Matrix proof : Show that if I − ED is nonsingular, then I − DE is nonsingular

Question

I is the identity matrix.

Let D ∈ $R^{n\times m}$ and E ∈ $R^{m\times n}$

Show that if I − ED is nonsingular, then I − DE is nonsingular and

$(I − DE)^{−1} = I + D(I − ED)^{−1}E$

i don't get how to this first of all i don't get how i could show the first proof. Because DE and ED are different dimensions i don't get how to you could ever compare them.

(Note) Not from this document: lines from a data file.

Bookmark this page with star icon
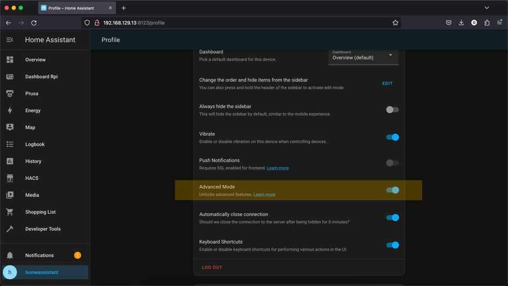 pyautogui.click(x=395, y=23)
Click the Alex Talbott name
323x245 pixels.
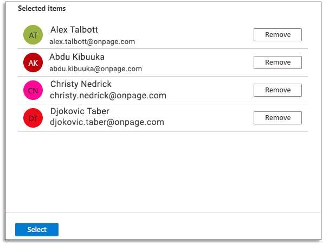[74, 30]
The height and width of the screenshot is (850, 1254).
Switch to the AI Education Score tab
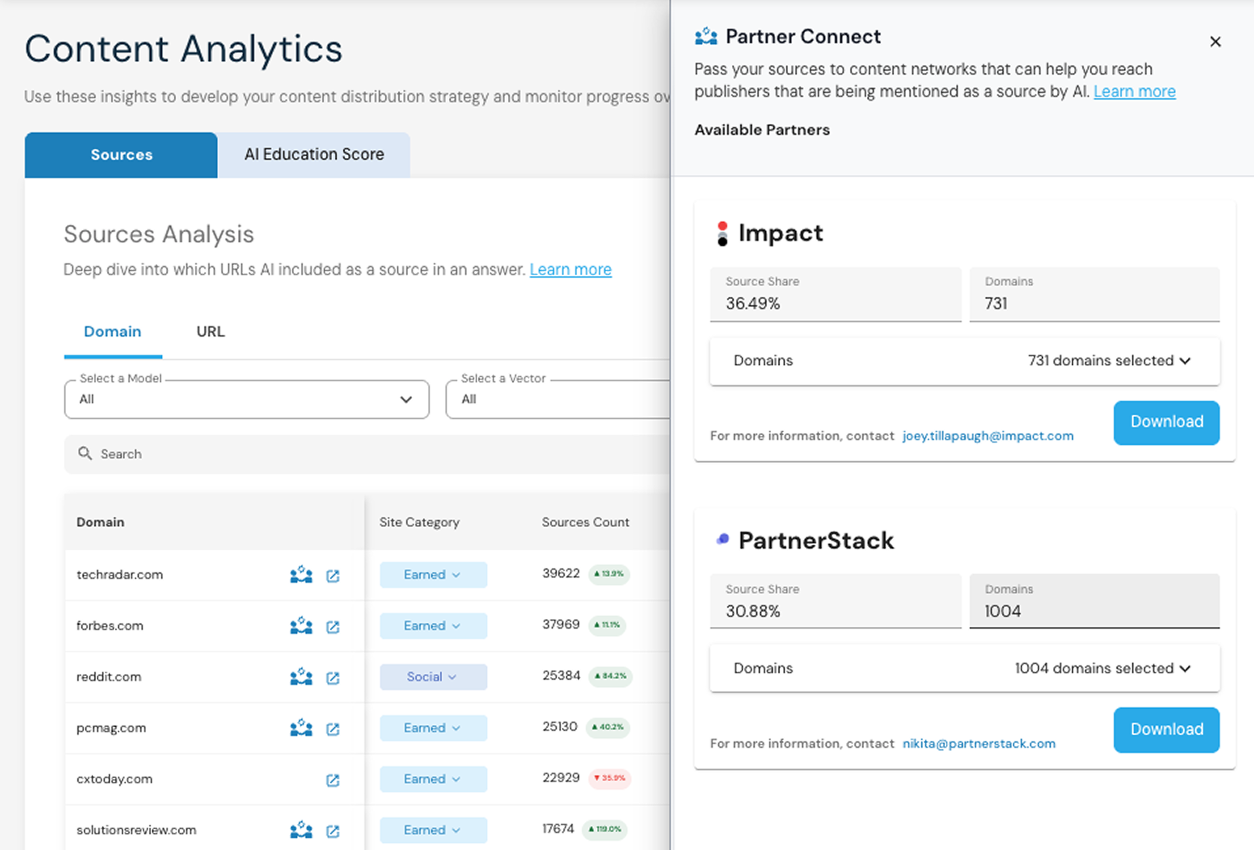[x=314, y=155]
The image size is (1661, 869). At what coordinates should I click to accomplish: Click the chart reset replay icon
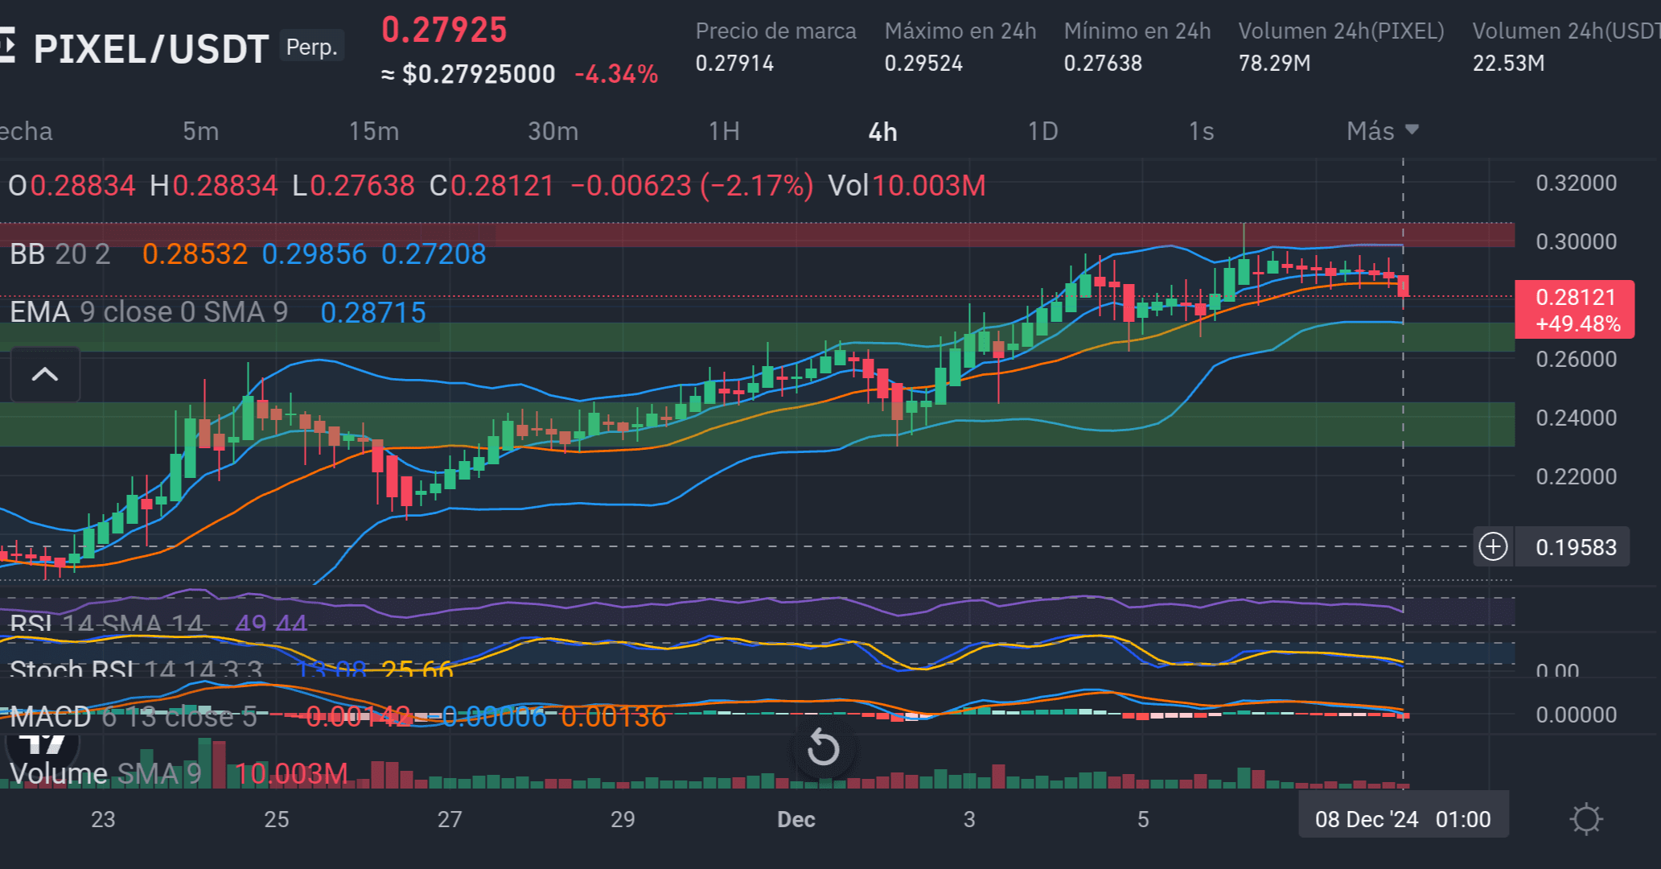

Second i dont get how to show that the equation is true because the I-ED is inbetween the E and D and with matrices you can't just multiple in any order i thought so i don't get how to get rid of it.

Answer 1

Compute the product of the matrix $I-DE$ and its wannabe inverse $I+D(I-ED)^{-1}E$: $$ (I+D(I-ED)^{-1}E)(I-DE)=I-DE + D(I-ED)^{-1}E(I-DE)\\=I-DE + D(I-ED)^{-1}(I-ED)E=I-DE+DE=I. $$ The product is the identity, which proves the claim.

Answer 2

We can show that $I-DE$ is nonsingular by contradiction. If it is singular, there is a vector $v\in\mathbb{R}^n$ such that $$ (I-DE) v = 0 .$$ Consider $w = E v\in\mathbb{R}^m$. $$(I-ED)w = E v - EDE v = E (I-DE) v = 0$$ so $I-ED$ is also singular (contradiction). Therefore, $I-DE$ is not singular.

The form of the inverse is verified with simple matrix algebra, see daw's answer.